Electronic Setup: Detector and Controller
The photodetector and digital controller are schematically depicted in Figure 2. For converting the optical encoded ultrasonic signals to electric signals, a self-made balanced photodetector 35 is used. The photocurrent of the reversed biased photodiodes is converted into a voltage by the transimpedance amplifier (C/V Amp). A second stage (V/V) is used to amplify this voltage with a gain of about 100 dB. Such a high-gain amplification can lead to saturation of the amplifier if the working point of the interferometer is not maintained precisely, which is why the photodiodes are not illuminated by the same light intensity. To prevent the amplifier from saturating, an active low-pass filter feedback loop is used to remove LF disturbances. The feedback loop allows a large bandwidth, as no additional capacitive load is used, whereas passive filtering using a band-pass filter would reduce the allowed bandwidth. The output of the low-pass filter is tapped and used for stabilization of the operating point. The HF gain of the detector has been measured to be about 100 dB between 1 and 10 MHz; the −3 dB bandwidths are 100 kHz and 45 MHz. When terminated with 50 Ohm, the output voltages can range between −2.2 and +2.2 V.

Schematics of the electronics.
For stabilization of the operating point, a digital controller based on an Arduino Due platform is used. The Arduino Due features an ARM Cortex-M3 processor at a clock of 84 MHz and offers several 12-bit digital–analog converters (DAC), 12 bit analog–digital converters (ADC), and 1-bit digital input/output (IO) ports. The LF output of the photodetector is sampled by an ADC port (A/D in). As the used port allows only for a voltage between 0 and 3 V, the symmetric output voltage of the photodetector is first reduced by a potentiometer and then raised by 1.5 V using a summing amplifier. A PID-controller program is implemented on the microcontroller and maintains the operating point of the interferometer. The operating point is maintained by setting the voltage of the phase shifter in such a way that the LF output of the photodetector is zero. For phase-shifting, an un-terminated electro-optical phase shifter (Thorlabs LN68S-FC) is used. The phase shifter allows phase-shifts slightly larger than ±6π corresponding to an applied voltage of ±30 V. The time-dependent control voltage of the phase shifter is determined by a 12-bit output channel (D/A out) of the microcontroller, with an output voltage of 0 to 3 V. To obtain a symmetric voltage, the output voltage is reduced by 1.5 V using a second summing amplifier. Subsequently, the voltage is amplified 20-fold by a voltage amplifier. Two switches connected to digital IO ports (Dig IO 1, 2) are used to set different modes of the controller.

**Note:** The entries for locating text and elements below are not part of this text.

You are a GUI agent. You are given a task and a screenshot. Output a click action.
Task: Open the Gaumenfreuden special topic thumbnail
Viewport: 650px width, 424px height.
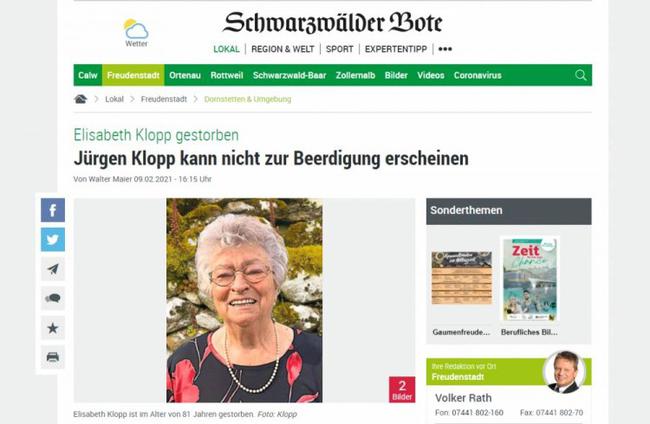(461, 278)
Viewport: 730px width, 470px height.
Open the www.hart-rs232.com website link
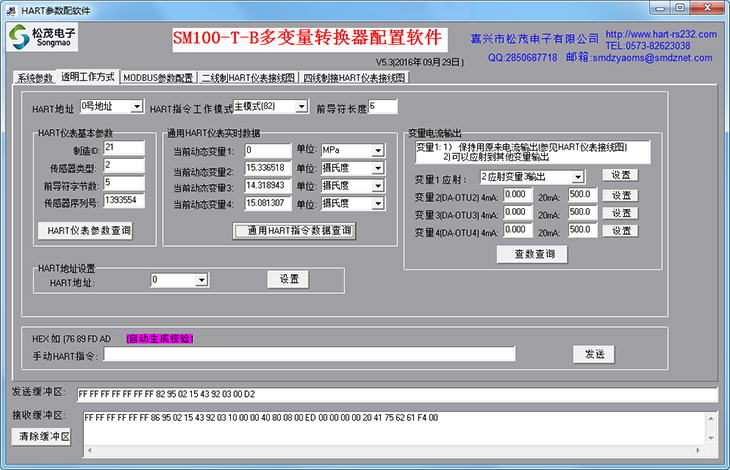[661, 33]
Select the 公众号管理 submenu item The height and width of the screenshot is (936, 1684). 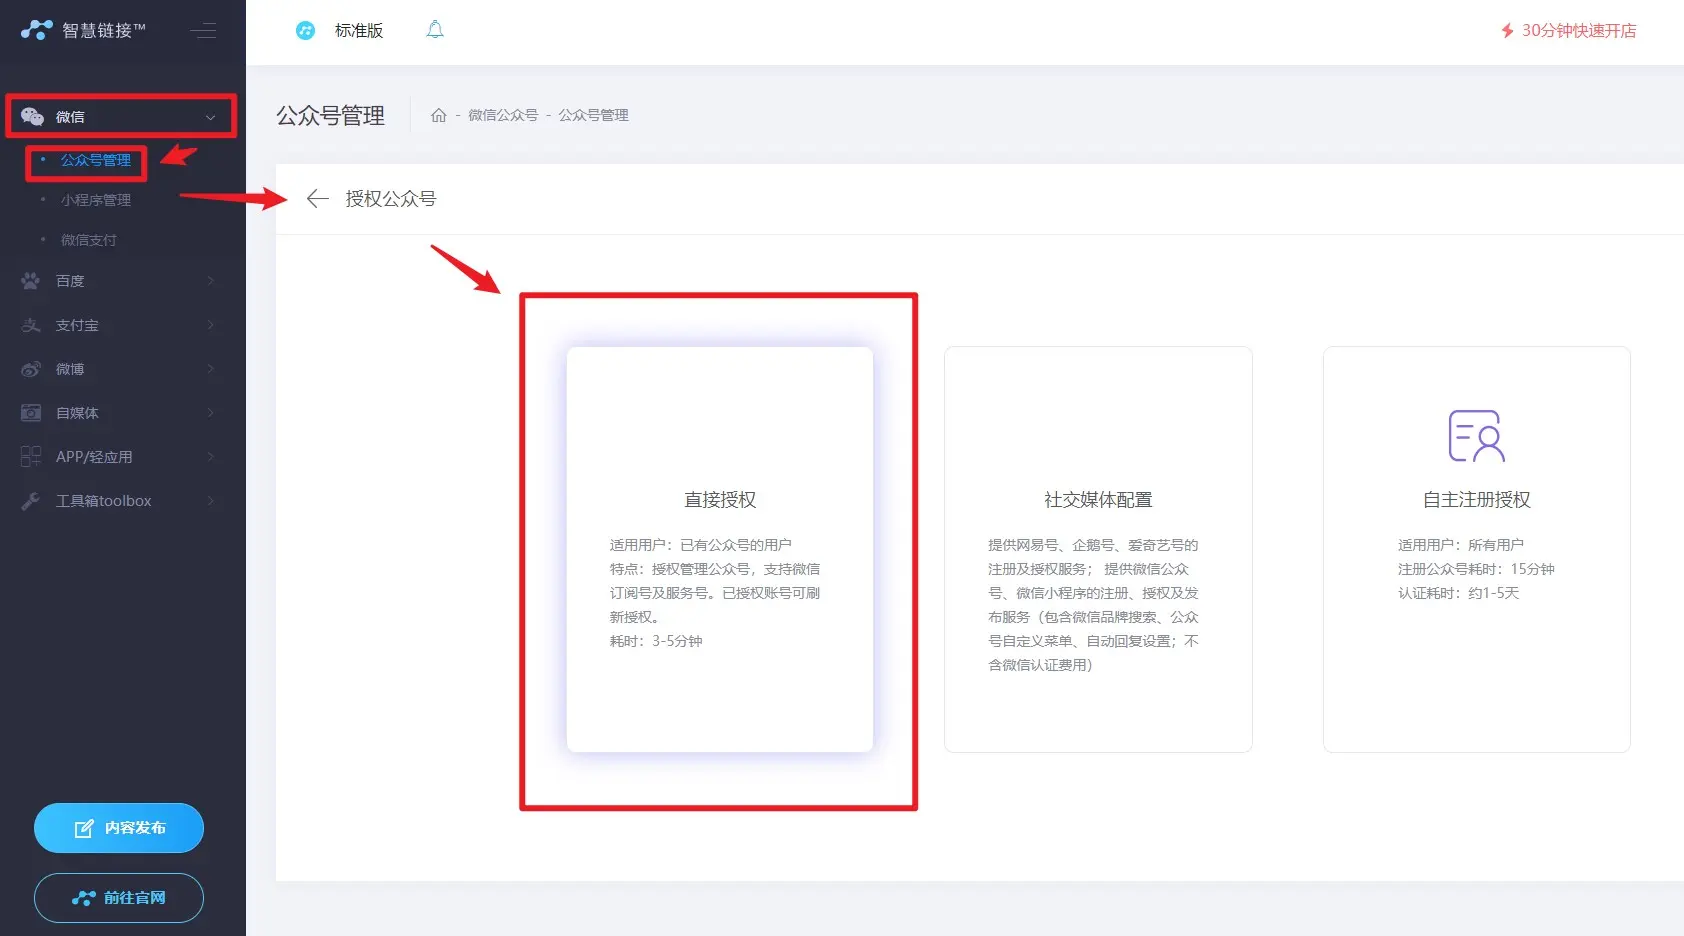pos(95,160)
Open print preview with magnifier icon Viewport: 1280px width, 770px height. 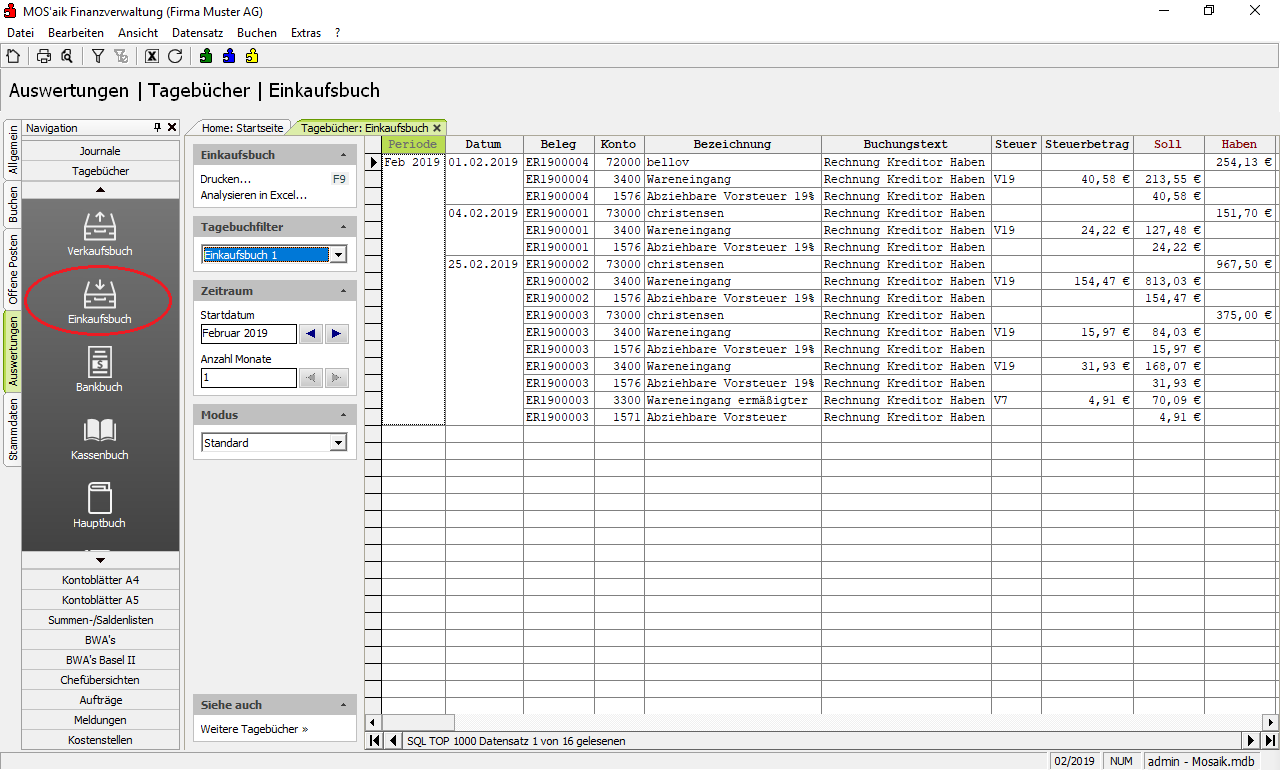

Because of the long fiber optical network, small temperature drifts can lead to rather large changes in the optical path length. In addition, dynamic changes in the length of the sample arm larger than 4.5 µm occur during scanning, if the sample surface is not ideally flat or slightly tilted. As a consequence, the phase shift region of ±6π is often not sufficient to stabilize the operating point of the interferometer. Thus, whenever the phase shifter is on its limit, that is, if ±6π is reached, a change of the operating point of 10π in the opposite direction is introduced. As the operating point is symmetric in
Scanning
Fast-axis scanning uses the galvanometer scanning mirror for deflection of the interrogation beam. For scanning we use a function generator (Agilent 33250A) to control the scanning mirror via a driver that converts the output voltage to a current. The output function is a ramp. Whenever the ramp is started, a trigger signal triggers the frame grabber card of the OCT system and a new frame is recorded. Photoacoustic signals, acquired with the digital scope, are recorded at each pulse of the excitation laser without averaging. Slow-axis scanning, perpendicular to the fast axis, is accomplished by a motorized linear translational stage (Physik Instrumente M-413.22S). In the present setup, the linear stage is not synchronized to the rest of the system and is controlled by the operator.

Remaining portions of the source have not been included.